Simple code change to mod_ip
Sending mail to all known mirrors (currently 53)
Nagging every few weeks, for a period of 3 months
Drop all mirrors who didn't update (last one was ~20%)
Finally consider the feature ready
Lament over the hours I spent auditing and nagging (~15h)

Changes to the apache mod_ip handler are not automatic. Those changes require the mirror operators to set aside time, compile, test, deploy. It doesn't sound like much, but getting their attention on this is. And it's a huge drain for me to make any change that involves getting people to change their web server configuration or modules.

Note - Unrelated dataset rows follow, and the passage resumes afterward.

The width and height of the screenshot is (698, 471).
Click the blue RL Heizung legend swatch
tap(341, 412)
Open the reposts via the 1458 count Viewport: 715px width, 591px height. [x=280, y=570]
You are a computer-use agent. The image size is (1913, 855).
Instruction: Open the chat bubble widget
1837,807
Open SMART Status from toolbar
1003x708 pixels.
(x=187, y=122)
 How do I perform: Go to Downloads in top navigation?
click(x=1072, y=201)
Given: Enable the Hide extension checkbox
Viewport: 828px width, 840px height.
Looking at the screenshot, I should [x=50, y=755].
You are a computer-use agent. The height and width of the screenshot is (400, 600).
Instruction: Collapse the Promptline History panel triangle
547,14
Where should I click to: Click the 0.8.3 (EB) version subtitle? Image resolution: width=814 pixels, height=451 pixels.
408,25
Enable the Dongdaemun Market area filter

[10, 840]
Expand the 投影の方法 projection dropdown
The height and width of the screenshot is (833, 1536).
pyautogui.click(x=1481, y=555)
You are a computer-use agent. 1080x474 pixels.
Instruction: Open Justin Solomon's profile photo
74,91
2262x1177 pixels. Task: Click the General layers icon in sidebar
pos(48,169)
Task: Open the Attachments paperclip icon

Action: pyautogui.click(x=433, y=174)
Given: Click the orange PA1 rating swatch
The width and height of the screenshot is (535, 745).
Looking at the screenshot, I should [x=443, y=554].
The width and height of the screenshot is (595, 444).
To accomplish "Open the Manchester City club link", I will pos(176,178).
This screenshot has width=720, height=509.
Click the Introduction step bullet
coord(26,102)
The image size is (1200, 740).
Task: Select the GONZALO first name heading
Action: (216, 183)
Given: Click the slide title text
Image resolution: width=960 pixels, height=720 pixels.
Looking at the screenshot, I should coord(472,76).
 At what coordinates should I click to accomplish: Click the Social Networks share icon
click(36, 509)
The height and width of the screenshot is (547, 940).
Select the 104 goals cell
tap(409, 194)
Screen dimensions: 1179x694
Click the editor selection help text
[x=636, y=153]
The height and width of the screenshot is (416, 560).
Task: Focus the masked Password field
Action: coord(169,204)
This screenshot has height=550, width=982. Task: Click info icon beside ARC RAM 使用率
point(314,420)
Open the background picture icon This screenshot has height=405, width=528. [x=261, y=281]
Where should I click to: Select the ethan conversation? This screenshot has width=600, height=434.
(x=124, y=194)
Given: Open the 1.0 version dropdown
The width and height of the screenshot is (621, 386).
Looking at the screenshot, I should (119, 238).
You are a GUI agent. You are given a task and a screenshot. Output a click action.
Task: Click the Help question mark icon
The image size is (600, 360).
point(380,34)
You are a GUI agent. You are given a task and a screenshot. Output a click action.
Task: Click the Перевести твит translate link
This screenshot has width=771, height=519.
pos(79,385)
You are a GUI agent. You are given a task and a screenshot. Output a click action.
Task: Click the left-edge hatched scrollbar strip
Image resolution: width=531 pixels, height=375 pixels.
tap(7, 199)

The above is not theoretical - I've gone through it a couple times. It's bad enough that I'll jump through hoops to avoid it. It's bad enough I periodically consider reducing the number of mirrors, perhaps only running a few of my own. But, I can't get the coverage that others provide, ensuring that clients around the world have a nearby mirror with good connectivity to avoid interfering with the tests.